Nous espérons bien sur pouvoir équiper un nombre important de fabricants d’imprimantes 3D, mais nous ne nous arrêtons pas là. Notre électronique qui pour l’instant est utilisée sur des machines FDM est aussi compatible SLA. De plus nous travaillons sur d’autres projets R&D pour différents clients, donc nous essayons de nous développer dans plusieurs domaines de l’impression 3D.

Les limites de notre système ? Pour l’instant l’électronique pousse plutôt les éléments mécaniques à leur maximum donc une nouvelle approche de l’impression FDM sera nécessaire à terme. Nous devons aussi améliorer les filaments utilisés, qui ne sont pas totalement adaptés à la vitesse, et enfin, nous devons en permanence améliorer nos algorithmes pour offrir une qualité d’impression toujours meilleure.

prototype imprimante 3D Platon

Imprimante prototype Platon

Pourriez-vous nous parler de Platon, votre imprimante 3D prototype ? Sera-t-elle un jour commercialisée ?

Ce n’est pas en projet pour l’instant mais peut le devenir rapidement à la demande d’un client. Pour l’instant nous nous en servons essentiellement comme support de développement et tester les limites de notre électronique et logiciel.

En 2013, Create it Real avait mis au point un programme qui permettait de détecter les fichiers 3D liés aux armes et de des bloquer. Pouvez-vous nous en expliquer le fonctionnement ?  Quelles sont vos ambitions avec ce logiciel ?

Oui effectivement, le système fonctionne comme un antivirus car basé sur une base de donnée d’objets reconnus dangereux, le programme permet de reconnaitre l’empreinte digitale de ces objets.
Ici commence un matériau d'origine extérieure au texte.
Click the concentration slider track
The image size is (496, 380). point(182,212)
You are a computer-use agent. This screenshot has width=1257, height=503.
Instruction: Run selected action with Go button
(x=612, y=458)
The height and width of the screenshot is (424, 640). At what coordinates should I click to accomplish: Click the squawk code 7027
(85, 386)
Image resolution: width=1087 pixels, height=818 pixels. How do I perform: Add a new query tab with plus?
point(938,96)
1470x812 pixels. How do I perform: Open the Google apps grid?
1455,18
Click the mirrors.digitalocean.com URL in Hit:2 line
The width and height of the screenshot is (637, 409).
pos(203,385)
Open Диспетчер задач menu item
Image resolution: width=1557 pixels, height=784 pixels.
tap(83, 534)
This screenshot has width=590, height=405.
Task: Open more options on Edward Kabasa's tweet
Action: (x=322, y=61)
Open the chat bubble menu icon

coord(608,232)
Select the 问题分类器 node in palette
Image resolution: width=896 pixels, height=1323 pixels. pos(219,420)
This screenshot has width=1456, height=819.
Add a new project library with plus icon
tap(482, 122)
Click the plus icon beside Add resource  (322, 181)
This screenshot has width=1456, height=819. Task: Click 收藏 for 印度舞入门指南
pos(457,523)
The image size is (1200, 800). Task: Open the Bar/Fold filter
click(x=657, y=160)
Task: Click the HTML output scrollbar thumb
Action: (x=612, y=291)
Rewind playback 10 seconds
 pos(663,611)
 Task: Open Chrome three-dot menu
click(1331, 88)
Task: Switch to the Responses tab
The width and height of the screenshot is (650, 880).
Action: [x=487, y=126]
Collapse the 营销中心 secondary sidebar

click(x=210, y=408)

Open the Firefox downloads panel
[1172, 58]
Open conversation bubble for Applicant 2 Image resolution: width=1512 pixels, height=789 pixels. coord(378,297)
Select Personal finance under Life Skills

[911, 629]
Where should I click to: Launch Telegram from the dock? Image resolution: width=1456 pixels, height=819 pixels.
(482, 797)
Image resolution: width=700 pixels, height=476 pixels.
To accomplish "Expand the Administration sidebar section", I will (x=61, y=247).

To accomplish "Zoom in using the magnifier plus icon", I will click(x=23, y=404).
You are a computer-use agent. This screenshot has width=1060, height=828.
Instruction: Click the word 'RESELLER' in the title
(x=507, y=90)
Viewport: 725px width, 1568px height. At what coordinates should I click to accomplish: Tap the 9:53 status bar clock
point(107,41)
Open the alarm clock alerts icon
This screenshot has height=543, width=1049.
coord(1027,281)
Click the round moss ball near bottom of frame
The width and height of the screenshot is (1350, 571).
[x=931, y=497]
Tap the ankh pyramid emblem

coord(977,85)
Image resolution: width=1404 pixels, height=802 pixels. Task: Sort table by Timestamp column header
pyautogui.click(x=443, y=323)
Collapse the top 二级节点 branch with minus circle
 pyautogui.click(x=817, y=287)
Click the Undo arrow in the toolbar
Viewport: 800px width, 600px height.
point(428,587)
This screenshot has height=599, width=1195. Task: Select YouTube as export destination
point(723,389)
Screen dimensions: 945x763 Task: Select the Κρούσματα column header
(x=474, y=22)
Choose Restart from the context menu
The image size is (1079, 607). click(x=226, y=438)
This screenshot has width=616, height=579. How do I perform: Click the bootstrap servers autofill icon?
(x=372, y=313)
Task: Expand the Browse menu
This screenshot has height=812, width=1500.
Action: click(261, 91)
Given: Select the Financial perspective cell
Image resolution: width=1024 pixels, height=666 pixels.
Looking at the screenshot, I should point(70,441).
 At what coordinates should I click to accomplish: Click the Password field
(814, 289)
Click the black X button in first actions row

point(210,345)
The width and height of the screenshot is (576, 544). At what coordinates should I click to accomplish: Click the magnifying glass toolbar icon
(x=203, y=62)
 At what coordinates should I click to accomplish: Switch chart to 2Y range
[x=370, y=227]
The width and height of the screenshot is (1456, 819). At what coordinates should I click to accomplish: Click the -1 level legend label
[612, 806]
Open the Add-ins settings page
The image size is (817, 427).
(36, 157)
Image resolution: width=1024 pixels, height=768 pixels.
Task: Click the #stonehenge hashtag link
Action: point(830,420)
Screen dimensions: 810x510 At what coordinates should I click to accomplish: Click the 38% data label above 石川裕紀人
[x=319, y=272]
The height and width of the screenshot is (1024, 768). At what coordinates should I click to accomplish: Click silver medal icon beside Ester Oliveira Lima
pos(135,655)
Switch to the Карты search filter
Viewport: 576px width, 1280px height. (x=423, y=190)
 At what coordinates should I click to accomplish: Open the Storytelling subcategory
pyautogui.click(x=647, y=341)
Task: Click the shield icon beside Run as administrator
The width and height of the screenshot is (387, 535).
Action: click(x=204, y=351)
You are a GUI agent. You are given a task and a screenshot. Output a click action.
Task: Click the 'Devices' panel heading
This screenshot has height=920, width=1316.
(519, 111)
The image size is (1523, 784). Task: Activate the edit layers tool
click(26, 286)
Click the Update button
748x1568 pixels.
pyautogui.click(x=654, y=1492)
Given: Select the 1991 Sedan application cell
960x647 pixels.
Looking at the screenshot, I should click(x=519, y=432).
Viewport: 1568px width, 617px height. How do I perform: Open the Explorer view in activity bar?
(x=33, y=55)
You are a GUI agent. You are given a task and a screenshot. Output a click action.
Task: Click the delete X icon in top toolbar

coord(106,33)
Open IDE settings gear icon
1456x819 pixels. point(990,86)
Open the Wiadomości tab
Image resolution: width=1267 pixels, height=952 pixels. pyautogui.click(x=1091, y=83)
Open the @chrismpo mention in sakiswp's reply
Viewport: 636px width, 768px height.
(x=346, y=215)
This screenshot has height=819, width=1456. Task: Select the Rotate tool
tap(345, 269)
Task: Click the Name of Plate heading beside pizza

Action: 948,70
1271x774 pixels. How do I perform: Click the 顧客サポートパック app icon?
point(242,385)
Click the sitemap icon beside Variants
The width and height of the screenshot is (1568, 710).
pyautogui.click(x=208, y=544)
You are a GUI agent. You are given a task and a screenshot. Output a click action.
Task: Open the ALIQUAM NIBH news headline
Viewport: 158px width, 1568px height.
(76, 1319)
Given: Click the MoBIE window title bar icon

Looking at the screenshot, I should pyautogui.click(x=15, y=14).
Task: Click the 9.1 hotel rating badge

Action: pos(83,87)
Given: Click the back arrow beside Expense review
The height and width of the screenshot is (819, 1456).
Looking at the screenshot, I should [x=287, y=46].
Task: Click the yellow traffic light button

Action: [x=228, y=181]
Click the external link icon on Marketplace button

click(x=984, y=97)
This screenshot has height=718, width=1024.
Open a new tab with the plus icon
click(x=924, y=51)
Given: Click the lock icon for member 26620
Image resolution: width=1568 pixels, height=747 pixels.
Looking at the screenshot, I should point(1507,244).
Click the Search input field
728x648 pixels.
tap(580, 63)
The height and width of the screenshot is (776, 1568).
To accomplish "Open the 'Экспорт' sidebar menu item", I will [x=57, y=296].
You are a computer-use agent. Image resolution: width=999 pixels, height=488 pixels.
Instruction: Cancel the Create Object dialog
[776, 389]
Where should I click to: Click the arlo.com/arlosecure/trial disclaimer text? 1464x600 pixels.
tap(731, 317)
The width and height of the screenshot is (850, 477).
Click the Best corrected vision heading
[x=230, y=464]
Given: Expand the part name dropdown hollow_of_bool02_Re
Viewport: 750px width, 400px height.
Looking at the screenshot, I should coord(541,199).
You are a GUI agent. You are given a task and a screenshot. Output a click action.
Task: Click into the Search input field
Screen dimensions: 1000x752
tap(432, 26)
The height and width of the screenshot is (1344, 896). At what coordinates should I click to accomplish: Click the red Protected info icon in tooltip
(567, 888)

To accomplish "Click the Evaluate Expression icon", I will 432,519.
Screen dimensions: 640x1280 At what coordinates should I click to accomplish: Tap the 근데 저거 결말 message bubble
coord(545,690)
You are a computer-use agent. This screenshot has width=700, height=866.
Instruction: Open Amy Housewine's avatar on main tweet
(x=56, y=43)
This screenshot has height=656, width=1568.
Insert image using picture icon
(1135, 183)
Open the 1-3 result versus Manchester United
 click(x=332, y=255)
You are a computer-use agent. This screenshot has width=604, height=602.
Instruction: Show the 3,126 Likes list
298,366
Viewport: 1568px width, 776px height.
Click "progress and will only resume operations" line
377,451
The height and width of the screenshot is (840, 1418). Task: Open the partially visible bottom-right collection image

L’ambition à l’époque était surtout de répondre à un besoin des fabricants de se déresponsabiliser par rapport à une éventuelle impression d’arme à feux sur leur machines en avertissant du danger et d’offrir aux utilisateurs une possibilité de verrouillage ou de contrôle parentale pour des objets potentiellement dangereux.

Dans le vaste écosystème de l’impression 3D, avez-vous d’autres projets ou développements en cours ?

En tant que laboratoire R&D, oui nous avons toujours des projets en cours qui feront avancer le monde de l’impression 3D. Notre équipe y travaille chaque jour, et j’espère pouvoir vous en parler plus en détail l’année prochaine ;-)

Tous mes remerciements à Jeremie pour sa participation à cette interview. Ci-dessous une vidéo comparative avec le modèle One Evo équipé de la puce et la One exempt de celle-ci.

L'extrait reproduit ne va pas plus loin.